--- Data for this exercise Enclosed Below ---
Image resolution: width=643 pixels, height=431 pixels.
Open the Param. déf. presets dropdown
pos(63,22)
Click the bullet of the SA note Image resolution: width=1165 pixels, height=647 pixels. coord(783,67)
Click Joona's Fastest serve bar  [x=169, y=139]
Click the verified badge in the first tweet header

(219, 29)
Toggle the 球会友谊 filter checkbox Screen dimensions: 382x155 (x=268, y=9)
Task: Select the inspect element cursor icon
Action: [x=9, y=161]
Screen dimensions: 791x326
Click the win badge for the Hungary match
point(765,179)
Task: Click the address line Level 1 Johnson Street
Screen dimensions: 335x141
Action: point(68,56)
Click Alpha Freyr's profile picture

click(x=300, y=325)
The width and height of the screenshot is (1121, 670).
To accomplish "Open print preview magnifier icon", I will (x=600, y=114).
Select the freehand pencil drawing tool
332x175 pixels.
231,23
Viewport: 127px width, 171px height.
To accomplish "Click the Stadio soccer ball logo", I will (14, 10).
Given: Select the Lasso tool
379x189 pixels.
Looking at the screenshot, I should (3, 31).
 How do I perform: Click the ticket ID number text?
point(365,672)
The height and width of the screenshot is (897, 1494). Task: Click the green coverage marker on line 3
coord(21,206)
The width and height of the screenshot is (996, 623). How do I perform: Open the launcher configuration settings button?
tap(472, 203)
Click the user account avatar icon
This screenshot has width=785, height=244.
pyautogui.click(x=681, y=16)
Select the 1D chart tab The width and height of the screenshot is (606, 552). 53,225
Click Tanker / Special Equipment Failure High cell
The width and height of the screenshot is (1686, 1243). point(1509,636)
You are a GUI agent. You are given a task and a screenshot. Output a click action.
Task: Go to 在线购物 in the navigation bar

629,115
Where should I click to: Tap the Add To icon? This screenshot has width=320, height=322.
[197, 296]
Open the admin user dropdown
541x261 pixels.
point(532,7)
--- End of Enclosed Data for this exercise ---
*Task statement*. The required response is a complete, exact copy of the records.

*Result of the task*.
Image resolution: width=643 pixels, height=431 pixels.
Open the Param. déf. presets dropdown
pos(63,22)
Click the bullet of the SA note Image resolution: width=1165 pixels, height=647 pixels. coord(783,67)
Click Joona's Fastest serve bar  [x=169, y=139]
Click the verified badge in the first tweet header

(219, 29)
Toggle the 球会友谊 filter checkbox Screen dimensions: 382x155 (x=268, y=9)
Task: Select the inspect element cursor icon
Action: [x=9, y=161]
Screen dimensions: 791x326
Click the win badge for the Hungary match
point(765,179)
Task: Click the address line Level 1 Johnson Street
Screen dimensions: 335x141
Action: point(68,56)
Click Alpha Freyr's profile picture

click(x=300, y=325)
The width and height of the screenshot is (1121, 670).
To accomplish "Open print preview magnifier icon", I will (x=600, y=114).
Select the freehand pencil drawing tool
332x175 pixels.
231,23
Viewport: 127px width, 171px height.
To accomplish "Click the Stadio soccer ball logo", I will (14, 10).
Given: Select the Lasso tool
379x189 pixels.
Looking at the screenshot, I should (3, 31).
 How do I perform: Click the ticket ID number text?
point(365,672)
The height and width of the screenshot is (897, 1494). Task: Click the green coverage marker on line 3
coord(21,206)
The width and height of the screenshot is (996, 623). How do I perform: Open the launcher configuration settings button?
tap(472, 203)
Click the user account avatar icon
This screenshot has width=785, height=244.
pyautogui.click(x=681, y=16)
Select the 1D chart tab The width and height of the screenshot is (606, 552). 53,225
Click Tanker / Special Equipment Failure High cell
The width and height of the screenshot is (1686, 1243). point(1509,636)
You are a GUI agent. You are given a task and a screenshot. Output a click action.
Task: Go to 在线购物 in the navigation bar

629,115
Where should I click to: Tap the Add To icon? This screenshot has width=320, height=322.
[197, 296]
Open the admin user dropdown
541x261 pixels.
point(532,7)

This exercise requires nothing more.